§ **Directions**:
The line containing "This screenshot has width=346, height=215." marks the start of the required copy, which runs to the final line of the entries; return those lines exactly, without any pictures.

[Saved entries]
______
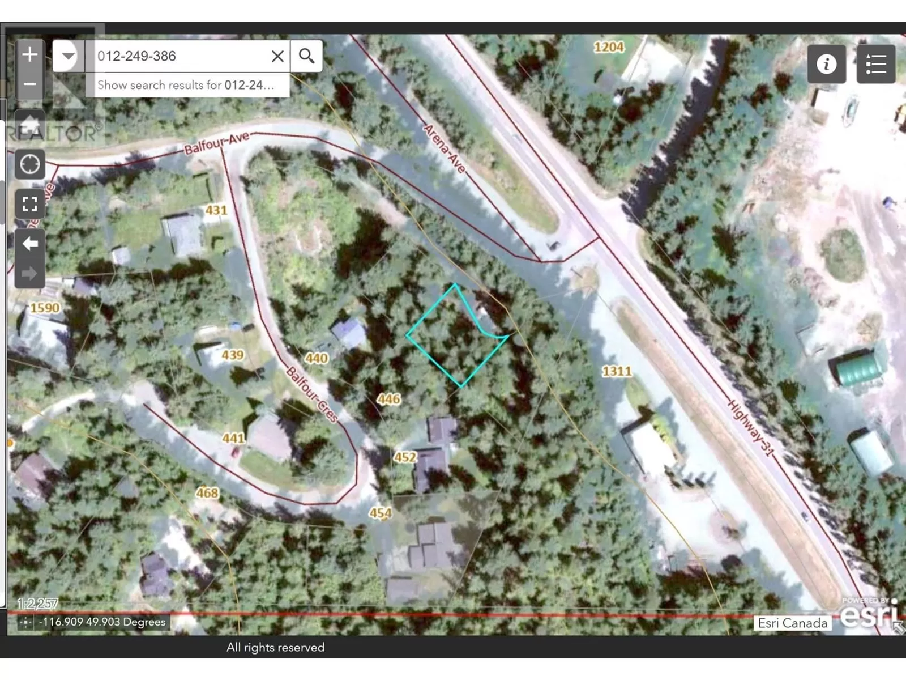Zoom out with the minus button
906x680 pixels.
[29, 84]
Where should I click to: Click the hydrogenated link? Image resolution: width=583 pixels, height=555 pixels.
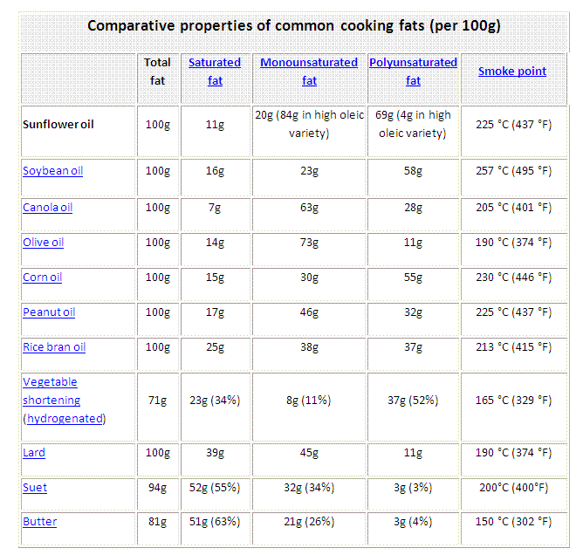point(65,419)
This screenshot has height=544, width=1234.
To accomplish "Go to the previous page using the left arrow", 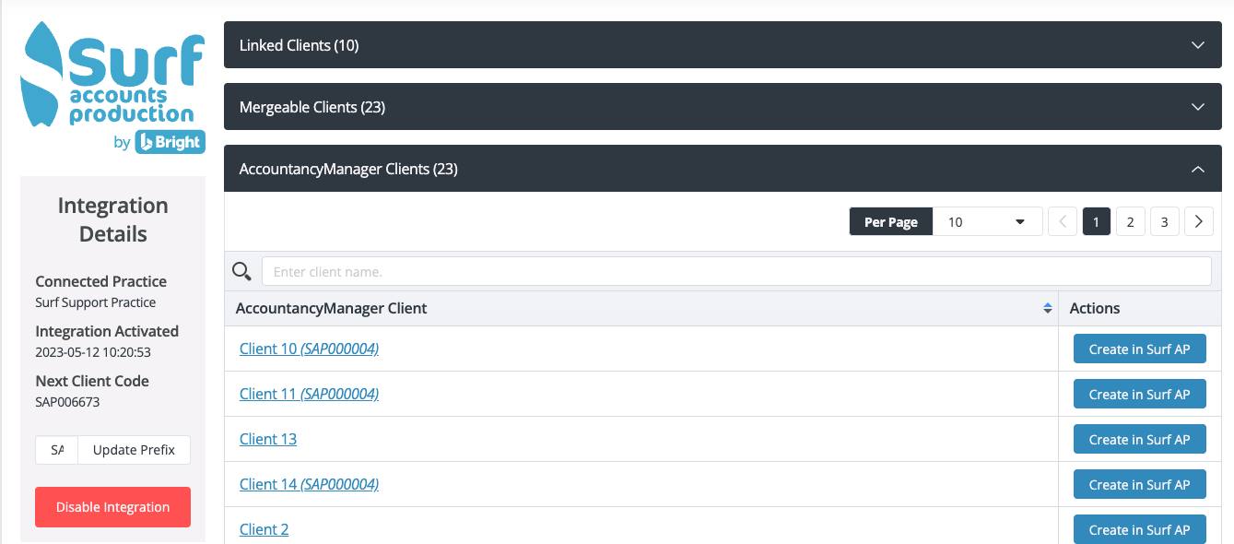I will (x=1062, y=222).
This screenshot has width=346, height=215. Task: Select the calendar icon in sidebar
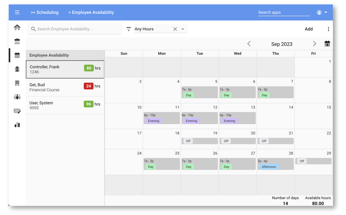pos(17,55)
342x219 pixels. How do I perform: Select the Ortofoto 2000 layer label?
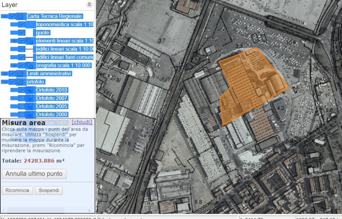point(52,114)
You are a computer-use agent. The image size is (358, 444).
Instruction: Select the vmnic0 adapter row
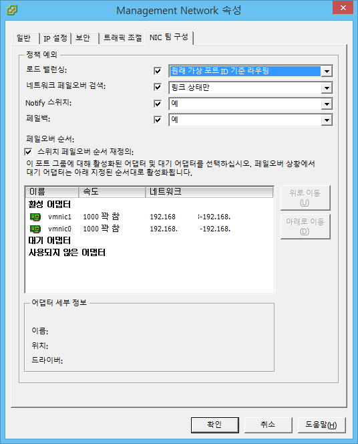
______
§ **Exercise output**:
This screenshot has width=346, height=215. Task: Select the calendar icon in sidebar
pos(17,55)
342x219 pixels. How do I perform: Select the Ortofoto 2000 layer label?
point(52,114)
You are a computer-use agent. The image size is (358, 444).
Instruction: Select the vmnic0 adapter row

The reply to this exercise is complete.